The protocol implementation is in the parser module. The protocol specification could potentially be implemented in a different language. Python, however, is the perfect language for this protocol because of its introspective capabilities, its use as a glue language, and its general awesomeness!

The power of the parser and lexer are intentionally stripped down because calculations should be performed on the client-side. The protocol specification is simple and concerned only with object creation and functional calls to the provided interface.

2.1. Lexical definitions

The lexer is kept intentionally simple. It tokenizes the operators, string literals, and identifiers (also referred to as names). String literals currently do not support any escape sequences. The lexical definitions are as follows:

stringliteral ::=  "'" stringchar* "'" | '"' stringchar* '"'
stringchar    ::=  <any source character except newline or the quote>
identifier    ::=  (letter|"_") (letter | digit | "_")*
letter        ::=  lowercase | uppercase
lowercase     ::=  "a"..."z"
uppercase     ::=  "A"..."Z"
digit         ::=  "0"..."9"

2.2. Operators

The following tokens are operators:

=       (       )
.       ,       ->

The assignment operator = is used for variable assignment:

identifier = expression

The parenthesis ( and ) operators are used to enclose function calls. The . operator is used to call an object-specific function. Objects and functions are both identifiers:

function()
| function(parameters)
| object.function()
| object.function(parameters)

The -> operator is used for application scope. It is required for each command so that the protocol knows which application to call:

scope -> statement

The , operator is used as a delimiter for parameter arguments:

function(argument1, argument2, ...)

2.3. Scoped statements

Scoped statements are comprised of an application scope and a statement. The scoped statement is mandatory for every command in the protocol. The scope is an identifier. The application looks for the passed in scope name in the interfaces module.
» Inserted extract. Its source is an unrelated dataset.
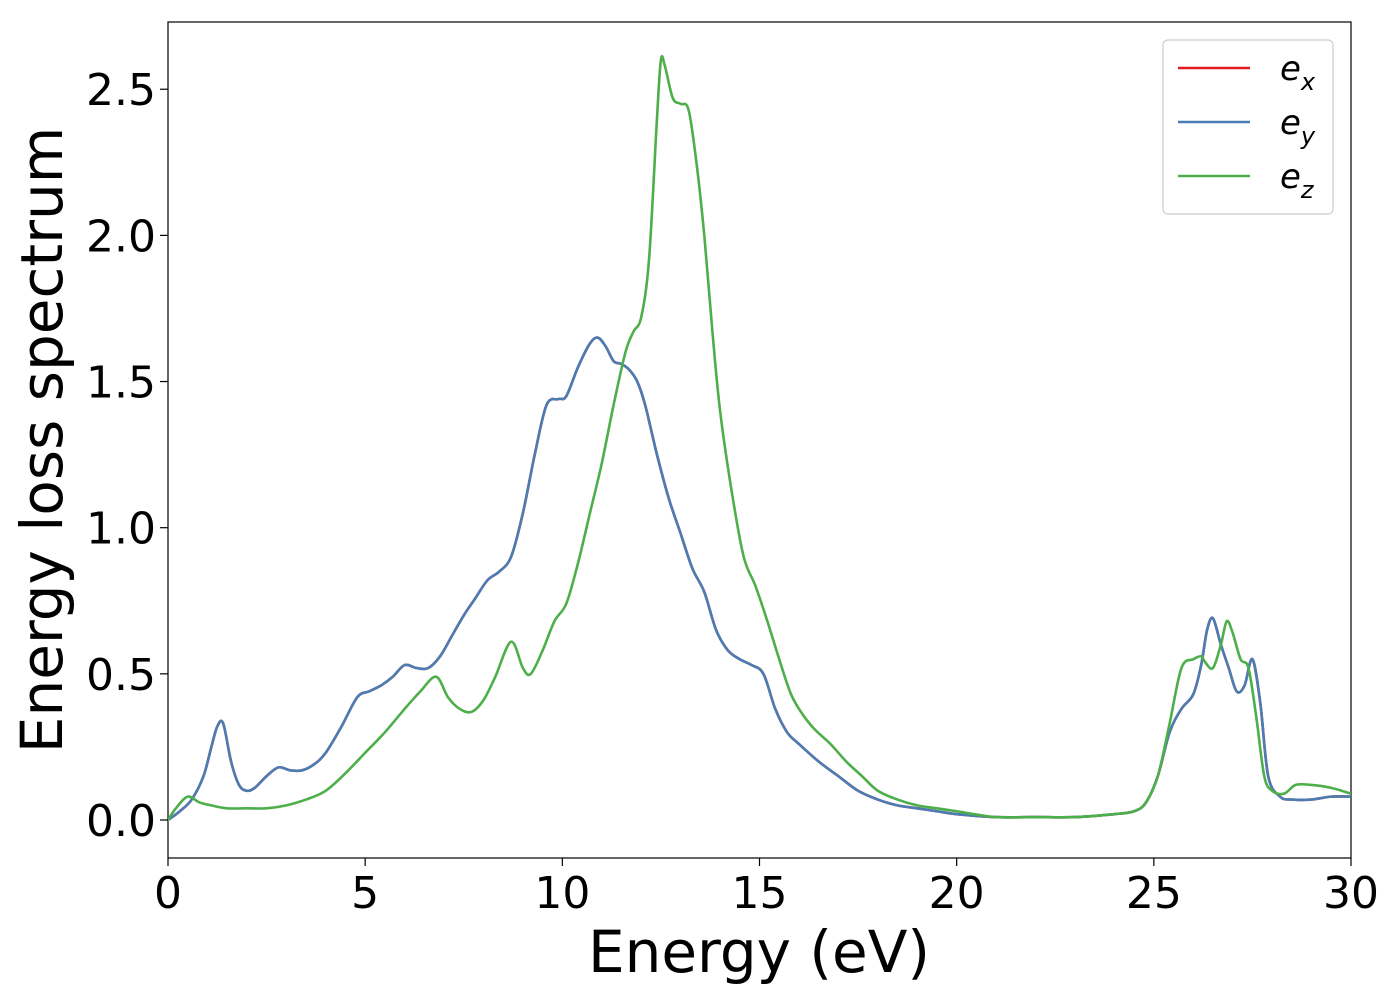 The height and width of the screenshot is (1000, 1400). What do you see at coordinates (121, 676) in the screenshot?
I see `y-tick-label: 0.5` at bounding box center [121, 676].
The scoped statement is the entry point for the parser. It is defined as:

scoped_statement ::=  scope "->" statement

2.4. Statements

Statements are used to assign or call a value. The syntax is as follows:

statement ::=  expression
               | identifier "=" expression

2.5. Expressions

Expressions are used to call a value or procedure. The syntax is as follows:

expression        ::=  identifier"()"
                       | identifier
                       | identifier"("parameters")"
                       | identifier"."identifier"()"
                       | identifier"."identifier"("parameters")"
parameters        ::=  parameters"," optional_argument
                       | optional_argument
optional_argument ::=  stringliteral | digit

2.6. Implementation

See the interfaces module and existing plug-ins for more details on plug-in implementation.